[Linux-cachefs] Fedora kernel testing
Daire Byrne
Daire.Byrne at framestore.com
Tue Feb 24 17:10:22 UTC 2009
David,
----- "Daire Byrne" <Daire.Byrne at framestore.com> wrote:
> I have been testing a "live" Linux USB stick distro that we intend to
> give to employees who are working from home (VPN). They put the USB stick
> in their Windows or Mac PCs and it boots up an environment identical to the
> Linux setup in the office. All our NFS (automount) maps are accessible and
> fscache stores data on the USB stick. In tests this has been working great and
> is a very useful way of teleworking.
After testing this over the last couple of weeks I am quite happy with
the results - NFS caching is great for VPNs and teleworking! There are
a few things that still could be better though.
Does it make any sense to have a concept of "lazy" netfs lookups whereby
if I know that the netfs filesystem won't be changed I can go straight to
the cache and not have to go to the network at all? Maybe not quite
disconnected in the sense that perhaps you can relookup the network every
10 mins or so. This would be great for high latency networks and small file
access. Also would it be possible to cache the contents of dir in a similar
fashion? So for example if I mount my home dir over a slow link and have
some subdir in my PATHs, applications will only need to go to the network
the first time to check the existence of a file in a dir (e.g. PATH etc.).
With something like Lustre perhaps this all becomes far more efficient due
to the DLM - you only go to the network when you are notified of a PAGE
change? Or would you need to keep locks on all cached files for that?

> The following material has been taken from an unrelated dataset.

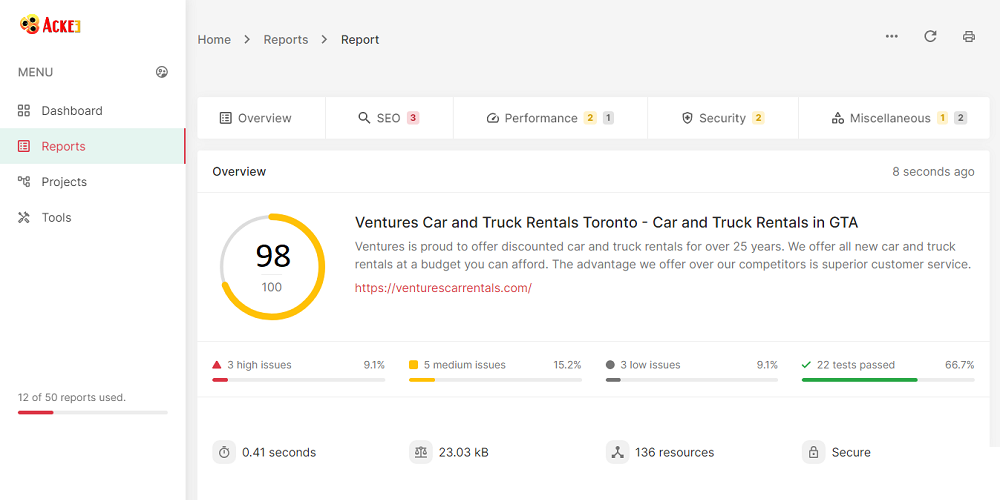This screenshot has width=1000, height=500.
Task: Click the refresh report icon
Action: pos(930,37)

Another application for NFS caching I was thinking about was for storing VM
images. It is necessary to keep VM images on shared storage for easy
migration but you want to minimise the NFS traffic and utilise local storage
if possible. Would caching the read parts of the image on disk should help?
Like before if I know that the VM instance is based on a read-only QCOW2 image
would it help to force the NFS cache to never revalidate what is on the net
and go straight to the cache? Obviously writes always have to go to the net.
Apologies if these questions are a bit silly - I'm not much of a programmer!